# DataPreprocessor Demo

## Overview

The `DataPreprocessor` class provides a modular, production-ready pipeline for cleaning and transforming data for machine learning. This demo shows how to use it effectively for car price prediction data.

## Key Features

- **Modular Design**: Each preprocessing step is independent and configurable
- **Pipeline Architecture**: Chain multiple processors for complex transformations
- **Type Safety**: Built-in validation and error handling
- **Reproducible**: Consistent processing across train/test splits
- **Production Ready**: Save and load fitted pipelines

## What We'll Demonstrate

1. Quick start example (3 lines of code)
2. Individual feature processing (numerical and categorical)
3. Complete pipeline setup
4. Pipeline persistence for production use

In [3]:
# Essential imports
import pandas as pd
import numpy as np
import matplotlib.pyplot as plt
import os
import warnings
warnings.filterwarnings('ignore')

# Load our custom preprocessor
os.chdir('/Users/leonardodicaterina/Documents/GitHub/ML_group_45')
from utils.preprocessing.Preprocessor_divided import DataPreprocessor

# Load car price dataset
train_data = pd.read_csv('Data/train.csv')
test_data = pd.read_csv('Data/test.csv')

print("Dataset loaded successfully!")
print(f"Training data: {train_data.shape}")
print(f"Test data: {test_data.shape}")
print(f"Target: price (range: £{train_data['price'].min():,.0f} - £{train_data['price'].max():,.0f})")

# Show sample data
display(train_data.head())

Dataset loaded successfully!
Training data: (75973, 14)
Test data: (32567, 13)
Target: price (range: £450 - £159,999)


Unnamed: 0,carID,Brand,model,year,price,transmission,mileage,fuelType,tax,mpg,engineSize,paintQuality%,previousOwners,hasDamage
0,69512,VW,Golf,2016.0,22290,Semi-Auto,28421.0,Petrol,,11.417268,2.0,63.0,4.0,0.0
1,53000,Toyota,Yaris,2019.0,13790,Manual,4589.0,Petrol,145.0,47.9,1.5,50.0,1.0,0.0
2,6366,Audi,Q2,2019.0,24990,Semi-Auto,3624.0,Petrol,145.0,40.9,1.5,56.0,4.0,0.0
3,29021,Ford,FIESTA,2018.0,12500,anual,9102.0,Petrol,145.0,65.7,1.0,50.0,-2.340306,0.0
4,10062,BMW,2 Series,2019.0,22995,Manual,1000.0,Petrol,145.0,42.8,1.5,97.0,3.0,0.0


In [4]:
# Quick Start: Clean data in 3 lines
preprocessor = DataPreprocessor(target_column='price')

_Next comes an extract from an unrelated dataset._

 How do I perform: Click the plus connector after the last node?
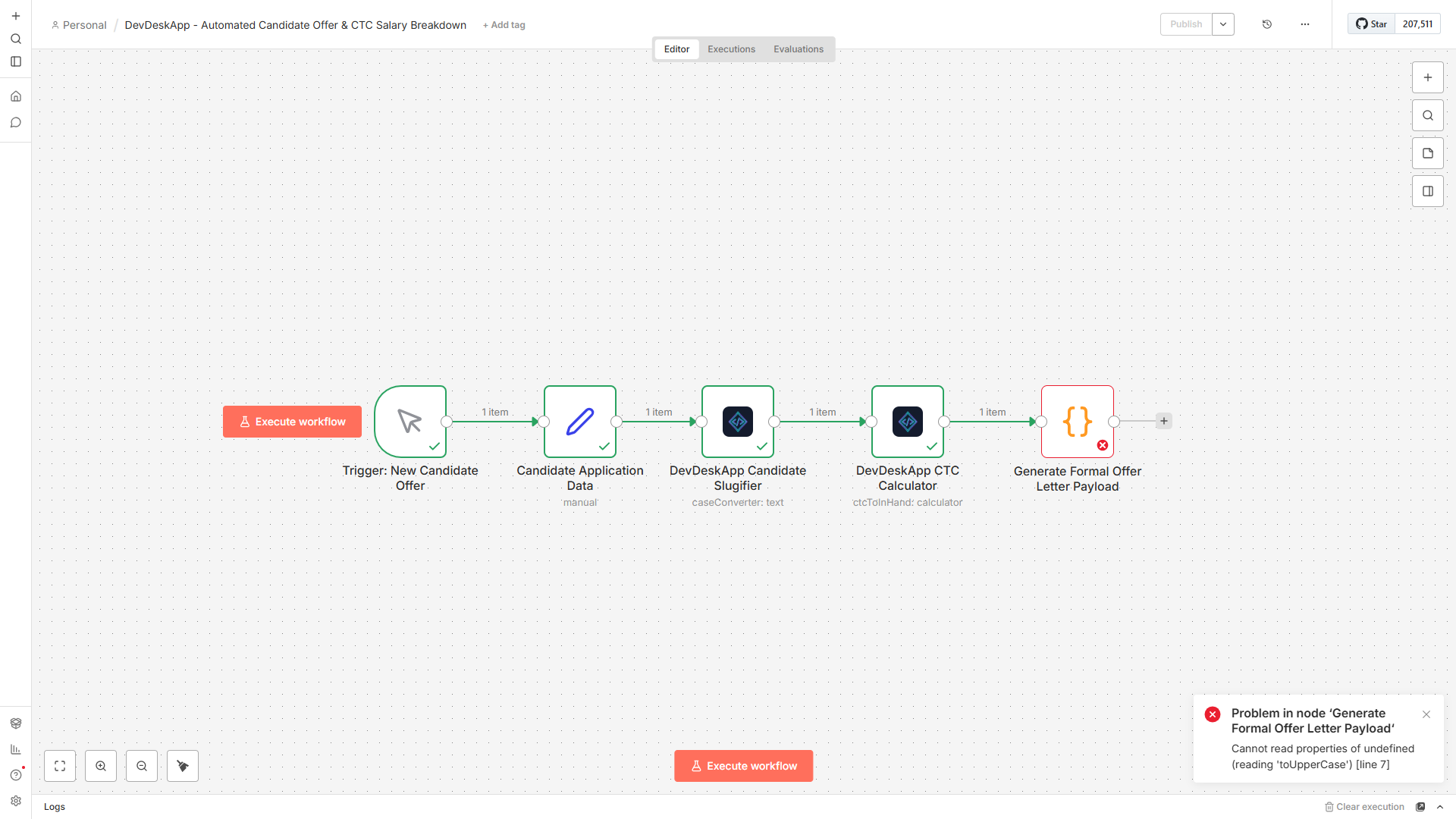(1164, 421)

# Configure basic processing for key features
preprocessor.add_feature_pipeline('mileage', missing_strategy='median', scaling_method='standard')
preprocessor.add_feature_pipeline('year', missing_strategy='mean', scaling_method='minmax')
preprocessor.add_feature_pipeline('transmission', missing_strategy='mode', encoding_method='onehot')

# Fit and transform
X_train, y_train = preprocessor.fit_transform(train_data)
X_test, y_test = preprocessor.transform(test_data)

print("Quick Start Results:")
print(f"Original shape: {train_data.shape}")
print(f"Processed shape: {X_train.shape}")
print(f"Missing values: {train_data.isnull().sum().sum()} → {X_train.isnull().sum().sum()}")
print(f"Features processed: mileage, year, transmission")

# Show before/after for one feature
print(f"\nMileage transformation example:")
print(f"Original range: {train_data['mileage'].min():.0f} - {train_data['mileage'].max():.0f}")
print(f"Processed range: {X_train['mileage'].min():.3f} - {X_train['mileage'].max():.3f}")
print(f"Mean: {train_data['mileage'].mean():.0f} → {X_train['mileage'].mean():.3f}")

✓ Fitting pipeline for 'mileage'
✓ Fitting pipeline for 'year'
✓ Fitting pipeline for 'transmission'
✓ Transforming 'mileage'
✓ Transforming 'year'
✓ Transforming 'transmission'
✓ Transforming 'mileage'
✓ Transforming 'year'
✓ Transforming 'transmission'
Quick Start Results:
Original shape: (75973, 14)
Processed shape: (75973, 52)
Missing values: 30993 → 26517
Features processed: mileage, year, transmission

Mileage transformation example:
Original range: -58541 - 323000
Processed range: -3.713 - 13.685
Mean: 23004 → -0.000


## Individual Feature Processing

### Numerical Features

Let's dive deeper into how individual features are processed. We'll show step-by-step transformations for numerical features like mileage and year.

In [5]:
# Demonstrate detailed numerical feature processing
print("NUMERICAL FEATURE PROCESSING DEMO")
print("=" * 40)

# Create a new preprocessor for demonstration
demo_preprocessor = DataPreprocessor(target_column='price')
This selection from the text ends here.